Return every line from the one with "1518x784 pixels." through the one with "Task: Click step 1 about confirming your plan", inclusive, exactly as it appears below.

=== Begin Enclosure ===

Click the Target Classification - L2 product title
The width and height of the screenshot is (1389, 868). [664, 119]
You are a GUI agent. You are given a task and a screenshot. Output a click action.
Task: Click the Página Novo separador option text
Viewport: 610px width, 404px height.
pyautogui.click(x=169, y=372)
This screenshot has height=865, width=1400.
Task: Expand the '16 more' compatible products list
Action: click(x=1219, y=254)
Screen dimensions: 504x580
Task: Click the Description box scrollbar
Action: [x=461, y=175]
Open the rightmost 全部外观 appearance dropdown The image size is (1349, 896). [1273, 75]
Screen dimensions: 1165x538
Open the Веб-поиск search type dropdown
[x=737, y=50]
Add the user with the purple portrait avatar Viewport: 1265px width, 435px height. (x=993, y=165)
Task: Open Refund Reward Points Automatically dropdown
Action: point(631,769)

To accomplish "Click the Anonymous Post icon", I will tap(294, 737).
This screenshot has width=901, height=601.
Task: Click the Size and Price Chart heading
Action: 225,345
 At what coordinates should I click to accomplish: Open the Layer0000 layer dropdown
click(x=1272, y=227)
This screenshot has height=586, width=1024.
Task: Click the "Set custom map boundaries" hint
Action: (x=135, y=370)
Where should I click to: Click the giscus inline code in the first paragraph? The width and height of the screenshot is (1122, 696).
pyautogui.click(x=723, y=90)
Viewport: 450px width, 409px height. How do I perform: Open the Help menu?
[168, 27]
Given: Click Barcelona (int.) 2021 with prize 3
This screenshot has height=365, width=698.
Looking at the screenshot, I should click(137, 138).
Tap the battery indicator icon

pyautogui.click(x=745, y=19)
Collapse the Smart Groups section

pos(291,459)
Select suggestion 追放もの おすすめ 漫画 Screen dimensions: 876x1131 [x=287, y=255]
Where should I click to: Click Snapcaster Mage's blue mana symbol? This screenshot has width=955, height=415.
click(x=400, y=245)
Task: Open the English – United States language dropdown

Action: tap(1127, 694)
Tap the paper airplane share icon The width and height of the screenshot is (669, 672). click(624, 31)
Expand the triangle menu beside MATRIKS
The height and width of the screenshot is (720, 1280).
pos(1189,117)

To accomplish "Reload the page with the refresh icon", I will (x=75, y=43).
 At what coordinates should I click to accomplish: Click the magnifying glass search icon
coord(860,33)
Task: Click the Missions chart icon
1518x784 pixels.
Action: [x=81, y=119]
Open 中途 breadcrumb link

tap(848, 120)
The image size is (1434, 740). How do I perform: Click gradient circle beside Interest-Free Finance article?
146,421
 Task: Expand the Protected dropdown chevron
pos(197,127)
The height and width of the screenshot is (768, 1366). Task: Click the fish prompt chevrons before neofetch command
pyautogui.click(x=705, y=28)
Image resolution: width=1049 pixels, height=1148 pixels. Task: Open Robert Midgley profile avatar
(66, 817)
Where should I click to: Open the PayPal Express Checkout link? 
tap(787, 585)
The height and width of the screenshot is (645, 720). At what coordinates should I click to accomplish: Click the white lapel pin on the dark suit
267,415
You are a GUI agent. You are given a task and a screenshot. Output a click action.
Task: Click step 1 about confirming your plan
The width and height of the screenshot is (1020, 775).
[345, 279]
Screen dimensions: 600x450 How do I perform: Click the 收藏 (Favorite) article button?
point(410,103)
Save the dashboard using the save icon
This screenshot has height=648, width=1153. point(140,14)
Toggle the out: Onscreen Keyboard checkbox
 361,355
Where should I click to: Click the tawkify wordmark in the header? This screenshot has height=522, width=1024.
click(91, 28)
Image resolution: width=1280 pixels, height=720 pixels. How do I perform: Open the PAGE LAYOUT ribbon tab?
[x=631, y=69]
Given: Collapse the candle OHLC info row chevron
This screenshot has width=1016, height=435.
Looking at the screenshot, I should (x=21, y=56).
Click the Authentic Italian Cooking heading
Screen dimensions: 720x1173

=== End Enclosure ===

## Expected answer
1518x784 pixels.
Action: [x=81, y=119]
Open 中途 breadcrumb link

tap(848, 120)
The image size is (1434, 740). How do I perform: Click gradient circle beside Interest-Free Finance article?
146,421
 Task: Expand the Protected dropdown chevron
pos(197,127)
The height and width of the screenshot is (768, 1366). Task: Click the fish prompt chevrons before neofetch command
pyautogui.click(x=705, y=28)
Image resolution: width=1049 pixels, height=1148 pixels. Task: Open Robert Midgley profile avatar
(66, 817)
Where should I click to: Open the PayPal Express Checkout link? 
tap(787, 585)
The height and width of the screenshot is (645, 720). At what coordinates should I click to accomplish: Click the white lapel pin on the dark suit
267,415
You are a GUI agent. You are given a task and a screenshot. Output a click action.
Task: Click step 1 about confirming your plan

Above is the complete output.